— Directions —
Collect each line of the entries that holds the string "dropdown".

BEGIN Working data

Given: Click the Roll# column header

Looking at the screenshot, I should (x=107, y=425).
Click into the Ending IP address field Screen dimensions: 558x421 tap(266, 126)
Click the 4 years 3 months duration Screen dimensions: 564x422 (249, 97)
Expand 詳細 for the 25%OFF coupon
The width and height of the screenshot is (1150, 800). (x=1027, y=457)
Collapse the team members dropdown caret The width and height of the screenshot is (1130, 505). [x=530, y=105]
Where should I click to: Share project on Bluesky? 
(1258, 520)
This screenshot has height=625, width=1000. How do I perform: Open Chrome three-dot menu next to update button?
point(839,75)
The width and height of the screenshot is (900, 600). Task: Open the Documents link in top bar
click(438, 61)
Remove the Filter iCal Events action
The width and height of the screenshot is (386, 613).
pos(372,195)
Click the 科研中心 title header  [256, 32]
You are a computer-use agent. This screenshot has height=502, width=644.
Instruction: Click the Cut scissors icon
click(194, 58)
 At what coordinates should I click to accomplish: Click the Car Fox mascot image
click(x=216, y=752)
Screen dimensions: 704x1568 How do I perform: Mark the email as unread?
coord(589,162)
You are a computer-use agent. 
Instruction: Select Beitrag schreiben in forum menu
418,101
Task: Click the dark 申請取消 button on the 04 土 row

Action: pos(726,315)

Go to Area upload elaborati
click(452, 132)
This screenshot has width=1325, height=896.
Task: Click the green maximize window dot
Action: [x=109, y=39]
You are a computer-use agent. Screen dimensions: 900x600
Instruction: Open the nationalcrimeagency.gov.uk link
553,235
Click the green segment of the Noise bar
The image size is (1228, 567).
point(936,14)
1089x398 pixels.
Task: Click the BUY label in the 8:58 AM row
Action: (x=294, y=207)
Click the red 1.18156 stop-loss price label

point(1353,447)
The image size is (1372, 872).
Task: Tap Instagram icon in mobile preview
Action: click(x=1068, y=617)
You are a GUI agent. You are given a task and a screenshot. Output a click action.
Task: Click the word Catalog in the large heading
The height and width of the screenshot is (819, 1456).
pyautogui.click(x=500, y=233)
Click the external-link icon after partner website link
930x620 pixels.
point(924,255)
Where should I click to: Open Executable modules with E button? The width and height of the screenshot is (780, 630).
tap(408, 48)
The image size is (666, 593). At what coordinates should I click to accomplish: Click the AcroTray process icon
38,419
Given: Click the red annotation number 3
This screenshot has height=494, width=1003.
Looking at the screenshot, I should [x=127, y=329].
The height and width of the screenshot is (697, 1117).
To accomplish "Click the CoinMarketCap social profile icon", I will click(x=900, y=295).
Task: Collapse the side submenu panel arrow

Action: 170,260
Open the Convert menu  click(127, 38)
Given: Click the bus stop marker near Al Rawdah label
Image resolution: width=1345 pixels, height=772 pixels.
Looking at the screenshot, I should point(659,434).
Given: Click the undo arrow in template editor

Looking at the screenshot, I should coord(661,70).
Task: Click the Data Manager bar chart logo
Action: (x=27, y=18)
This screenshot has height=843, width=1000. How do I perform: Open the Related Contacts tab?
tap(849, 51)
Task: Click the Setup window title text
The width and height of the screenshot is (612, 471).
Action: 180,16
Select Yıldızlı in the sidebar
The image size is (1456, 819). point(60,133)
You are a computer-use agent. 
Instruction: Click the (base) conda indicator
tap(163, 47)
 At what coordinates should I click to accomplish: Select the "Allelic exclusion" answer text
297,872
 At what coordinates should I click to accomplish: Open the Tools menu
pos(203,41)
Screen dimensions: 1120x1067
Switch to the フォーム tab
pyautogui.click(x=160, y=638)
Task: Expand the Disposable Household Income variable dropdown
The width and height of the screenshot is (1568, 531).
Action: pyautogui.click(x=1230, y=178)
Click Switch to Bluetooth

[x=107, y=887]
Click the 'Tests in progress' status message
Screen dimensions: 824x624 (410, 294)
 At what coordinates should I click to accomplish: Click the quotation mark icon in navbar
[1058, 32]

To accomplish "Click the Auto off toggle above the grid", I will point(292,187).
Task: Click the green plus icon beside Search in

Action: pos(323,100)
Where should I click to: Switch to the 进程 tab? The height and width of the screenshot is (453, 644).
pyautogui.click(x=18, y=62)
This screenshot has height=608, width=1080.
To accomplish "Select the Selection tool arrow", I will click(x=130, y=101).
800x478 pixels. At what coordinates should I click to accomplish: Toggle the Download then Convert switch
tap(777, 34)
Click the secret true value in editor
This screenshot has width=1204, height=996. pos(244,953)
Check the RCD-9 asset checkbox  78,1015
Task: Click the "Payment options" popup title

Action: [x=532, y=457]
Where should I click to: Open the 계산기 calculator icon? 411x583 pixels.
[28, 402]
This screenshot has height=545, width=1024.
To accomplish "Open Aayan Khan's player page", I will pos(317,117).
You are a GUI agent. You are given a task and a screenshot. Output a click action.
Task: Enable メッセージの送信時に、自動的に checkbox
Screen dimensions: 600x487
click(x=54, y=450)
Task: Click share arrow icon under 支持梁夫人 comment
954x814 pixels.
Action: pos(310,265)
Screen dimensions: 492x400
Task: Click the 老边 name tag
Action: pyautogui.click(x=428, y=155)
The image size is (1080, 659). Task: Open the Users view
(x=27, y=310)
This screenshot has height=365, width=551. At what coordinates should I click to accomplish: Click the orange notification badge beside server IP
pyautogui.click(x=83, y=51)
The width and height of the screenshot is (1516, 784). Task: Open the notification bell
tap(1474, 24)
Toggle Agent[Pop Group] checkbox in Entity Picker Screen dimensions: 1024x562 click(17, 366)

END Working data

— Completed task —
Collapse the team members dropdown caret The width and height of the screenshot is (1130, 505). [x=530, y=105]
Task: Expand the Disposable Household Income variable dropdown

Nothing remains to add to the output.